- _WHAT TO PRODUCE_
Restate word for word the lines of the records below, starting at the line that contains "References (26, 626)" and ending at the line that contains "FAQs (138, 17)", with both of those lines included and nothing else.

[Collected data entries]
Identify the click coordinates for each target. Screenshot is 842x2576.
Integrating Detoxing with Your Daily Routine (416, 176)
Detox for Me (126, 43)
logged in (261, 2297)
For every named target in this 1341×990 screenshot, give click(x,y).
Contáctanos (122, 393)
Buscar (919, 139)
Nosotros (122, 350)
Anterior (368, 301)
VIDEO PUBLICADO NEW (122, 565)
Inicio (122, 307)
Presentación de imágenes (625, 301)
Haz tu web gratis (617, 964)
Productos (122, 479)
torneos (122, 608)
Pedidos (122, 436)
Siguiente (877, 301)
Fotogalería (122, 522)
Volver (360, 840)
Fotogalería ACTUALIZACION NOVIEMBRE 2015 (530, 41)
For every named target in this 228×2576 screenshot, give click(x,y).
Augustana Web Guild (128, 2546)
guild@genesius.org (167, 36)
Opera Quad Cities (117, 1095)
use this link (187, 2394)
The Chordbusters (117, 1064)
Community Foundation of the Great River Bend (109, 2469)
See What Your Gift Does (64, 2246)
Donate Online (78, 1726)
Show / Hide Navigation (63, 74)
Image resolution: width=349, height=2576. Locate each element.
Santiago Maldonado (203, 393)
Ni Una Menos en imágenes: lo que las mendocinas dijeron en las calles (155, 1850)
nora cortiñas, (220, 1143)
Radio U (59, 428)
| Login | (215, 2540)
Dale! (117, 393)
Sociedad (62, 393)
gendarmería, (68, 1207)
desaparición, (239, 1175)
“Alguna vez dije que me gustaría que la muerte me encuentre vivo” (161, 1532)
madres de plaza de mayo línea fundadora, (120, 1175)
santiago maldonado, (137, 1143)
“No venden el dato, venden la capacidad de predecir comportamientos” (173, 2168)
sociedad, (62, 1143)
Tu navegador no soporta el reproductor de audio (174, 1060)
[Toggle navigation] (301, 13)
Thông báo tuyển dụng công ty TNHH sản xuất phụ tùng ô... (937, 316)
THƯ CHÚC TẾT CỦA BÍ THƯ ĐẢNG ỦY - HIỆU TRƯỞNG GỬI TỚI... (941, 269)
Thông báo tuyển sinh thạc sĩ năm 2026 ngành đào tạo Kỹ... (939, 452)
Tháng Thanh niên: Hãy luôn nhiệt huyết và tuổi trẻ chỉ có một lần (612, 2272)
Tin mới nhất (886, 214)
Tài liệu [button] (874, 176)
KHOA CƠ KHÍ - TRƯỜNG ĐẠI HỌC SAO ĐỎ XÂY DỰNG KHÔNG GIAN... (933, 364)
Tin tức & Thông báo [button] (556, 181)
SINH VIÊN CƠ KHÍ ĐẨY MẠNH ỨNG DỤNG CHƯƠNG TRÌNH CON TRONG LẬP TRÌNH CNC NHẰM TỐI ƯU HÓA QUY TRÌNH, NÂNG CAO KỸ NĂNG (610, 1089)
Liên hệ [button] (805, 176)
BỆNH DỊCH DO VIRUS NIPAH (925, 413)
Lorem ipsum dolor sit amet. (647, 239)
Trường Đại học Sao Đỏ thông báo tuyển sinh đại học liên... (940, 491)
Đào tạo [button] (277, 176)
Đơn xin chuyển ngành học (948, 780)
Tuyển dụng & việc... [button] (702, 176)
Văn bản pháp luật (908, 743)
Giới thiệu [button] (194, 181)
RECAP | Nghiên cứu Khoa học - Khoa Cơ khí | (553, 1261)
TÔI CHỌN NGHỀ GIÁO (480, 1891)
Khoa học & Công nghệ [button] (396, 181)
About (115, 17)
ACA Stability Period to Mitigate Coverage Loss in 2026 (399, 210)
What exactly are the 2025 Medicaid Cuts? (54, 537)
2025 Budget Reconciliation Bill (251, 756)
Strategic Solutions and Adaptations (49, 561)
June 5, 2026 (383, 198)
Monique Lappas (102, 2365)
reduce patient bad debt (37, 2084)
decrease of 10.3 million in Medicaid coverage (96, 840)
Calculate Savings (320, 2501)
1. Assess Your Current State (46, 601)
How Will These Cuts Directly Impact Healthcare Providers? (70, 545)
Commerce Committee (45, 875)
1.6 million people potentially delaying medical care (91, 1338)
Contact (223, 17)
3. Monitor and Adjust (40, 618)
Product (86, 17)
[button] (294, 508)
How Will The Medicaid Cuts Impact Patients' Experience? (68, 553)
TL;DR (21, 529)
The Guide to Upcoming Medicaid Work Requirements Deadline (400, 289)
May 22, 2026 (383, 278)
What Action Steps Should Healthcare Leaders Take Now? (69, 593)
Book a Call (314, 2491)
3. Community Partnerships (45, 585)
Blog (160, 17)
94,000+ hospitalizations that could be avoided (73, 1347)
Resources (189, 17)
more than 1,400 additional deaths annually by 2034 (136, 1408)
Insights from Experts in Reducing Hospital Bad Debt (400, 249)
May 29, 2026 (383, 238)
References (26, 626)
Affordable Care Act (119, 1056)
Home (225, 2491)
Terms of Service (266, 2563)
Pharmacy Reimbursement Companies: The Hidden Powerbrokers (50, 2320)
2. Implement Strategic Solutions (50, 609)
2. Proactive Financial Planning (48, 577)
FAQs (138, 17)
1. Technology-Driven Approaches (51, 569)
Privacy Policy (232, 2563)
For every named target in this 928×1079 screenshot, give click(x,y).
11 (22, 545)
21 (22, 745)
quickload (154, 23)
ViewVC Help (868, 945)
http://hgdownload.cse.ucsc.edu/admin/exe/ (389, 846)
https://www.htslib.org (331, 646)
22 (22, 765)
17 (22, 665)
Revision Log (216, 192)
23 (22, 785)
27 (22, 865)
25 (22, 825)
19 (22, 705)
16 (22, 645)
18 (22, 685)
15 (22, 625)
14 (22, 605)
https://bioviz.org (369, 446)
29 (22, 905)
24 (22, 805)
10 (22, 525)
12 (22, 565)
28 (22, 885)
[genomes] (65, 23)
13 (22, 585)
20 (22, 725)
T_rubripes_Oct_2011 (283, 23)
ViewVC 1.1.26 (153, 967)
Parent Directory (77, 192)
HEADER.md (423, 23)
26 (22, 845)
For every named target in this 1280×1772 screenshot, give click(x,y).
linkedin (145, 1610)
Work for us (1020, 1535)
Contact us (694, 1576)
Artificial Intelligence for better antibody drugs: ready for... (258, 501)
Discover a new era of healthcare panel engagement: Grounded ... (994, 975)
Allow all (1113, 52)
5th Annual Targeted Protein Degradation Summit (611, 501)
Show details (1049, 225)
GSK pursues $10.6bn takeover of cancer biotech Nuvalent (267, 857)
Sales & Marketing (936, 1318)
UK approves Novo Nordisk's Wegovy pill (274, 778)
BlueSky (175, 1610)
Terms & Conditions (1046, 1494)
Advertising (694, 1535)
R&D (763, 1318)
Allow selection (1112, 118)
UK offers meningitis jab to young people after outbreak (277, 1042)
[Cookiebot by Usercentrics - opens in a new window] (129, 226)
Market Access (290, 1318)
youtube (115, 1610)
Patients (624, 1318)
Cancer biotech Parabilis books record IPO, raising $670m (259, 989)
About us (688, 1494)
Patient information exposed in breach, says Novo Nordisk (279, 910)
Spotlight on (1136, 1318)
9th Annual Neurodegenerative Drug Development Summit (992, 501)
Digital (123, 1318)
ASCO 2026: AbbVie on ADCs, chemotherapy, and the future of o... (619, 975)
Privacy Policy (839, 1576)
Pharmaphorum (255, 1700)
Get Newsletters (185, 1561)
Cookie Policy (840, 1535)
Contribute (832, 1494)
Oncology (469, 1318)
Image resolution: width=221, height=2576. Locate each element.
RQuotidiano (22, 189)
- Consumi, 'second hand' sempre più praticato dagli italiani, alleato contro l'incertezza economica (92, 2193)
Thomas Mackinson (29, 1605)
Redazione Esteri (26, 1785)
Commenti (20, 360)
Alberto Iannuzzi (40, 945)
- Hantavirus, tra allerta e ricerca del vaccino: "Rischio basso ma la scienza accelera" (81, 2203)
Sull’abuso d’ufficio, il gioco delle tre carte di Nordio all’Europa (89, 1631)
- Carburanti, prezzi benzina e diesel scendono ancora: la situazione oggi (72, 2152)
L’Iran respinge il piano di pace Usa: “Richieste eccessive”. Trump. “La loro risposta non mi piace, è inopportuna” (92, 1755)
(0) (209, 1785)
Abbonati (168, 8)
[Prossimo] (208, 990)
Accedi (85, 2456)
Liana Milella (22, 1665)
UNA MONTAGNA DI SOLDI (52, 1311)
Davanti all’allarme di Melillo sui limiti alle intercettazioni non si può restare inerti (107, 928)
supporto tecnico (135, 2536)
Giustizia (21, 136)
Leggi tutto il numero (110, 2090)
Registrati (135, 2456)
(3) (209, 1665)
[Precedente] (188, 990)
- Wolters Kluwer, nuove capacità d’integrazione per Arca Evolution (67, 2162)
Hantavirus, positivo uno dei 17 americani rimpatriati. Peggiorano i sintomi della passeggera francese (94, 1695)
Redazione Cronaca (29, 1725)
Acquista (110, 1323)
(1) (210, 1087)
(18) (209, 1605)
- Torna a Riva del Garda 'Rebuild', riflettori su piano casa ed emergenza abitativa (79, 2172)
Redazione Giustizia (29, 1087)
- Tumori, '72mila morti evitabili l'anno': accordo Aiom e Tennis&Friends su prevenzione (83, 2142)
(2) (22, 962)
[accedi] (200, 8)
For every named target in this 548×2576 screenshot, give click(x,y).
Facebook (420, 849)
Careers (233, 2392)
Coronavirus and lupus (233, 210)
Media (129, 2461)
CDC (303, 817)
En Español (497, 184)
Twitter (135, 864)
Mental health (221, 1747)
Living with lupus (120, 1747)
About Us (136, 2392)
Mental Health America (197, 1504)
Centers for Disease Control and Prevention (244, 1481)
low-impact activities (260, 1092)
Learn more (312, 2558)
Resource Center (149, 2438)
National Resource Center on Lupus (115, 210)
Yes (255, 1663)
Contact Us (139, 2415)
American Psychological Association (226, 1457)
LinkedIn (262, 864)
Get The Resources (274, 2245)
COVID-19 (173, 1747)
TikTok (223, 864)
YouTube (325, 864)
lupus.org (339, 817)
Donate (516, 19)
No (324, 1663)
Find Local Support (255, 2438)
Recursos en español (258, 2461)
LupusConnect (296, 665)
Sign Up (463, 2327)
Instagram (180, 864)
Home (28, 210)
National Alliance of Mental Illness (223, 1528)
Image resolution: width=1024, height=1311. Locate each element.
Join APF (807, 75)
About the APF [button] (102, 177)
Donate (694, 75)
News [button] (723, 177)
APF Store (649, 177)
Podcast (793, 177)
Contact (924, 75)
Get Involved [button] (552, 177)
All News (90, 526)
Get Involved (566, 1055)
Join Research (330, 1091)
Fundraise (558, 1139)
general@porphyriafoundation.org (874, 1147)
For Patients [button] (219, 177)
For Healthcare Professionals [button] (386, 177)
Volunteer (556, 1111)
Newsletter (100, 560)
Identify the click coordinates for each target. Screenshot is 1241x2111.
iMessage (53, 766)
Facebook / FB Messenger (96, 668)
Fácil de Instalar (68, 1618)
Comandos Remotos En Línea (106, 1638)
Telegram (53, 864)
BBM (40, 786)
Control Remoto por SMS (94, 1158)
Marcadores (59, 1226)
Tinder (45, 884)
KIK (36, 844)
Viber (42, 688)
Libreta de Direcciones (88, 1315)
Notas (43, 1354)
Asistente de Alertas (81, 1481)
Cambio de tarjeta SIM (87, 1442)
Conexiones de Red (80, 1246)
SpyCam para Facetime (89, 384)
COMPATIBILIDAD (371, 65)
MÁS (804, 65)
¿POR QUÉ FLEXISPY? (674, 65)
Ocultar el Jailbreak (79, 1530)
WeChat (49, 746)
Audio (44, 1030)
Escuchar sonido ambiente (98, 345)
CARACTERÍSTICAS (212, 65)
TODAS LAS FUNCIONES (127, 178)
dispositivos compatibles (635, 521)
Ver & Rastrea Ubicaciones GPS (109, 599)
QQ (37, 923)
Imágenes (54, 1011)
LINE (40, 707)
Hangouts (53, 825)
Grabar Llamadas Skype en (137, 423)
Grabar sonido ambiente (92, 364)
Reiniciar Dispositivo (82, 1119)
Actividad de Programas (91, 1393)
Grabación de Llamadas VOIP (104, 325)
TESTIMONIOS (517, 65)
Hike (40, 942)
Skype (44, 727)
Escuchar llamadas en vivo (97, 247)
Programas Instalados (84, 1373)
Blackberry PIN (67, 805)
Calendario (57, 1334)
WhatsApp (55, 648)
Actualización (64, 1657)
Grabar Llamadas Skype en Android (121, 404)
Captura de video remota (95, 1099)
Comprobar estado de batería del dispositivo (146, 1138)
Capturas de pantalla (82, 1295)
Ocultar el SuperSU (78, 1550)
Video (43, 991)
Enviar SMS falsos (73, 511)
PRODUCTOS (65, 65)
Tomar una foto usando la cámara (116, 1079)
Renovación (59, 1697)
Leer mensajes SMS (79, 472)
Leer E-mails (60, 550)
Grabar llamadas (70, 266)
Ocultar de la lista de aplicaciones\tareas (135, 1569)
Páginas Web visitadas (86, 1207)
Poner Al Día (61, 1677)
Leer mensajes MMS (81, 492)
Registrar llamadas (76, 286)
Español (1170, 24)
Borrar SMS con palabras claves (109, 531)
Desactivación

- _TASK RESPONSE_
References (26, 626)
Affordable Care Act (119, 1056)
Home (225, 2491)
Terms of Service (266, 2563)
Pharmacy Reimbursement Companies: The Hidden Powerbrokers (50, 2320)
2. Implement Strategic Solutions (50, 609)
2. Proactive Financial Planning (48, 577)
FAQs (138, 17)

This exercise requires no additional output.